To Filter or Not to Filter: Dealing With Gridlock on a Bicycle

When biking in slow or gridlocked traffic some cyclists take advantage of their small size to filter forward to the left or right of stopped cars. While legal (more info here), it can also be very dangerous if precautions are not taken.

To protect your own safety and the safety of others we recommend the following:
  • Most important: Do not pass to the right of buses, trucks, or other heavy vehicles at intersections!!! When passing heavy vehicles on the left still proceed with caution and room to maneuver. Some of the most serious collisions occur between bicyclists and buses or trucks, due to the vehicle’s large blind spots and turning radius. When passing, never assume the driver can see you.
  • Do not filter to the right of a car signaling a right turn, or to the left of a car signaling a left turn. However, do not assume that the turn signal means they are turning, and do not assume no turn signal means they are proceeding straight ahead.
  • Filter to the right or between cars slowly (under 10mph) and with caution as these maneuvers leave you with little space to avoid a collision if someone in a car is to open their door or swerve suddenly.
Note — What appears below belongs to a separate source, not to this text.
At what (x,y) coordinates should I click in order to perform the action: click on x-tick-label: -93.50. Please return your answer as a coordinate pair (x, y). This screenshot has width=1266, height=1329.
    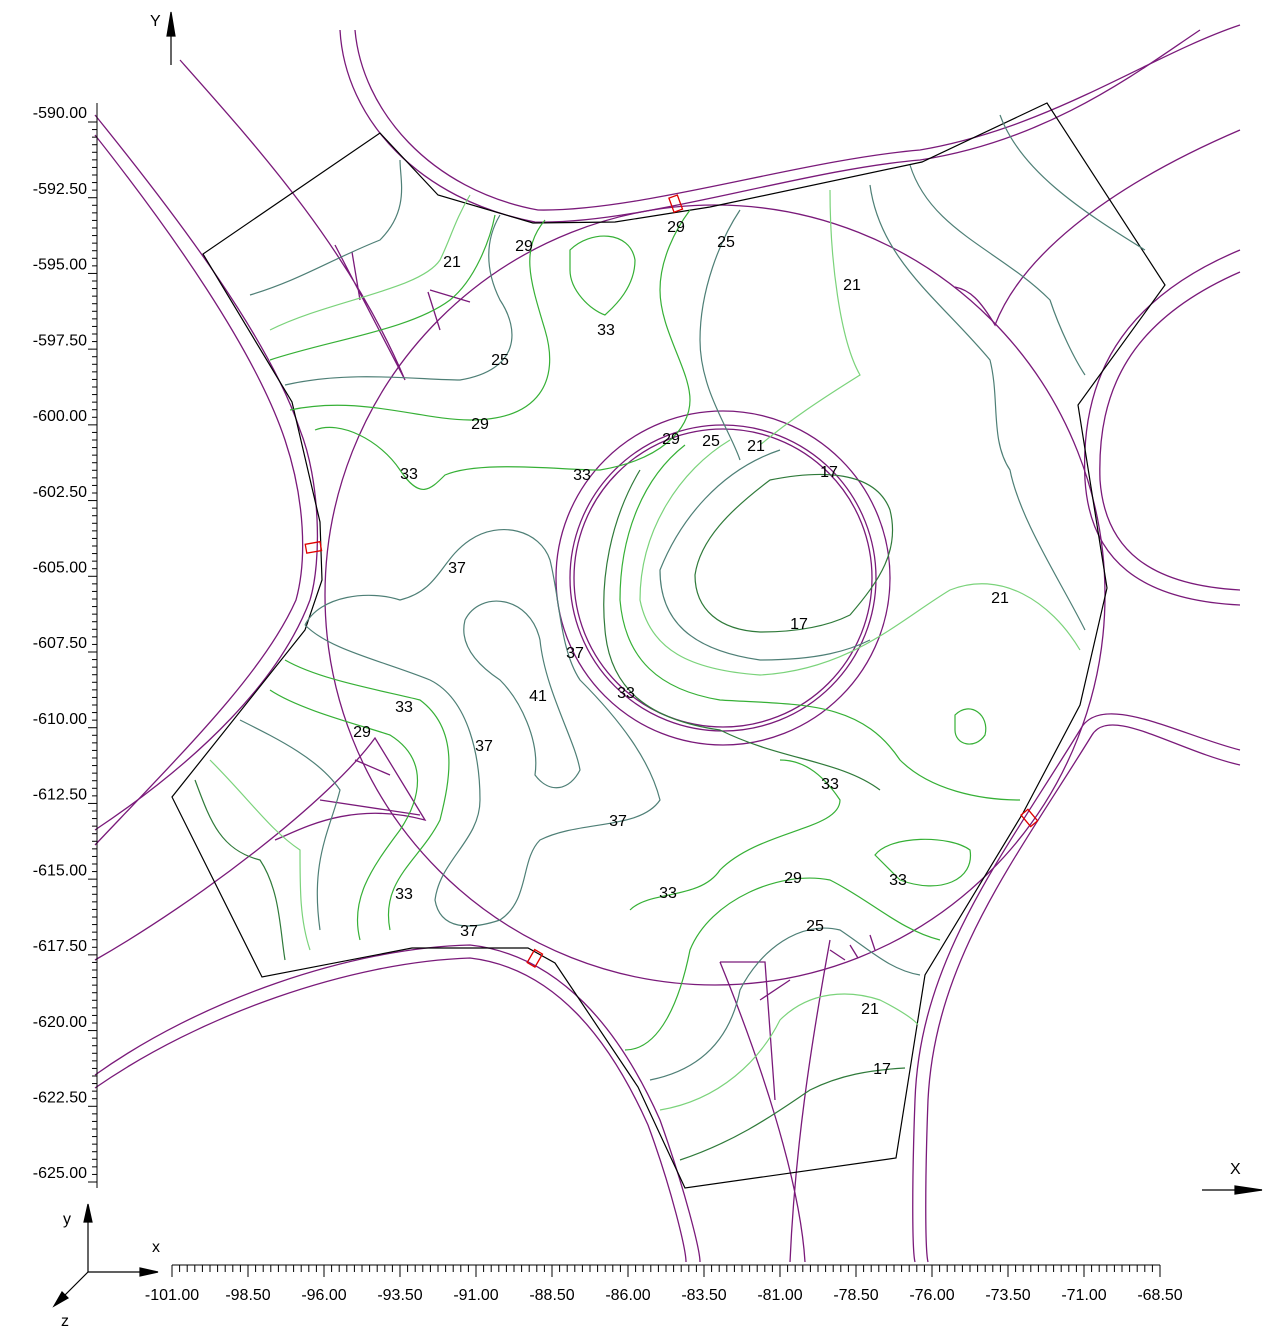
    Looking at the image, I should click on (400, 1296).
Keep your hands near your brakes so you can stop quickly in an emergency.
  • Always signal before moving laterally (left or right) so other road users behind you can anticipate your movements.
  • When approaching intersections or crosswalks proceed very carefully while checking both left and right for cross traffic and pedestrians which may be hidden from view by the cars on both sides. If filtering to the right make sure to anticipate and yield to any traffic that may be turning right at an intersection or driveway. Don’t assume that someone won’t be turning, even if they are not signaling a turn.
  • Watch for potholes, debris, train tracks or other hazards in your path while filtering, as the tight space makes them harder to avoid. If you can not avoid a hazard in your path stand up on your pedals to let your knees absorb the bump and attempt to ride straight over it, not turning. Ride over a rail crossing perpindicular to the tracks to avoid getting your wheel stuck or losing traction.
  • Try not to “leap frog”, or move ahead of traffic that will just be passing you again later. Doing so not only frustrates other road users who pass you repeatedly, it also sets up additional passing conflicts which would not have occurred if you hung back a bit.
  • If there is not enough space to filter safely, then wait.
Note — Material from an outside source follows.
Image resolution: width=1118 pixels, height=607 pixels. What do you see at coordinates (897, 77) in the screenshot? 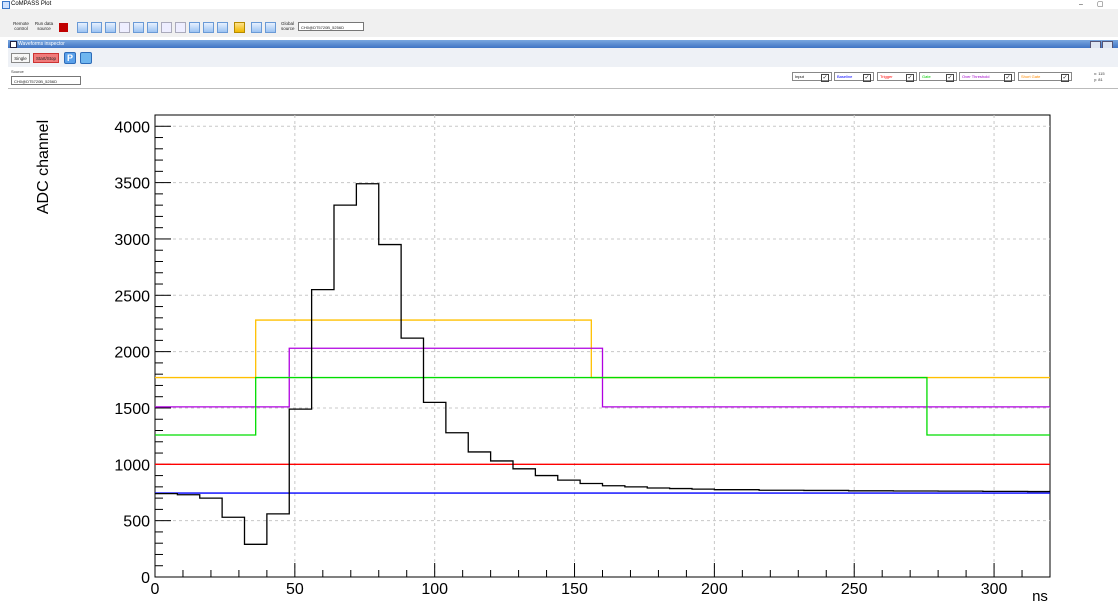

If you do not feel comfortable filtering between cars you can do the following instead:

  • When approching stopped or slow traffic first signal and then move over so that you are lined up with the road user in front of you, and not hanging to the right. This makes you more visible to traffic behind you, and discourages drivers from squeezing you into the right-side gutter or making a right turn across your path. Try leaving at least 6 feet of space between yourself and the car in front of you, however, so you still have room to maneuver and so that you don’t get a face full of exhaust fumes.
  • Stay “singled-up” with the traffic in front of you until you are through an intersection, and then take the proper lane position once traffic is flowing smoothly again.
 

What if there is a bike lane on the right side?:

  • The suggestions provided above apply whether or not there is a bike lane. California law allows you to leave a bike lane or right side of the road when (A) moving the speed of traffic or (B) approaching an intersection (more info and other bike lane exceptions here). This means when you are in dense, slow moving traffic you can take whatever road position is safest for you.
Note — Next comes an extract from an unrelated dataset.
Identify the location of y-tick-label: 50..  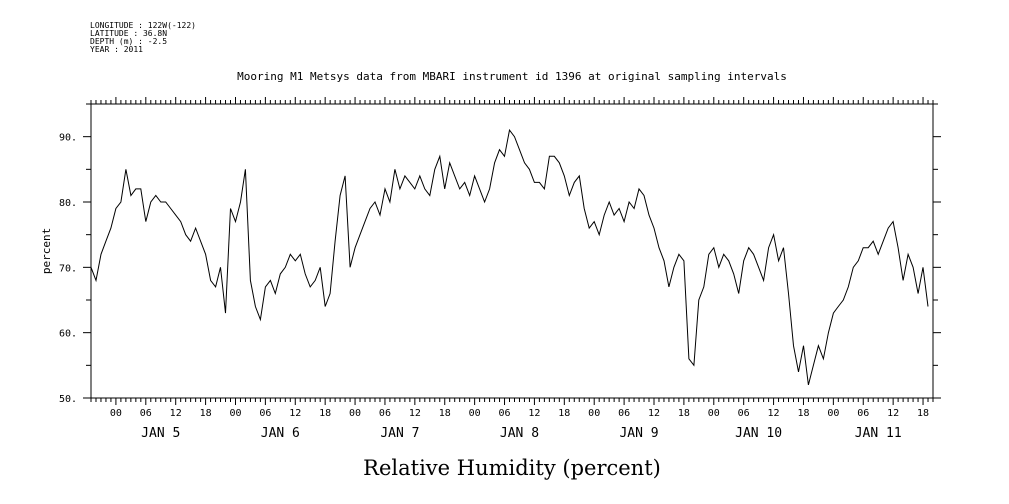
(68, 400).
What do car drivers need to know?:

  • A bike lane is a travel lane, just like all of the other ones on the street. This means it is illegal to make a right turn ACROSS a bike lane, and that you should instead merge INTO a bike lane before making a right turn, after yielding to any cyclists already in that lane (it’s the law). One of the most common types of bike/car collisions is the “right hook”, where a driver turns to the right across the path of a cyclist going stright. Signaling, yielding, then merging into the bike lane, making your turn as close to the right curb as possible, makes it almost impossible for these collisions to occur.
  • Use your turn signal at least 100 feet before you make any turn or lateral movement, every time, even when just approaching a red light or turning into a driveway or parking spot. Doing so lets cyclists behind you know what road position they should take around you to avoid conflicts. Don’t see anyone else on the road? Signal anyway, because it’s the cyclists you don’t see that you need to worry about the most.
  • We suggest that cyclists not “leap frog” by passing other road users who will likely just pass them again (although they are not legally prohibited from splitting lanes in California), and this suggestion is just as appropriate for drivers. There is no benefit in racing to get to the next red light sooner, so pass only when there is good reason and enough space to do so safely (minimum 3 feet between you and the cyclist). Try thinking “Would I pass this person if they were in a car, not on a bike?” If the answer is no then hang back.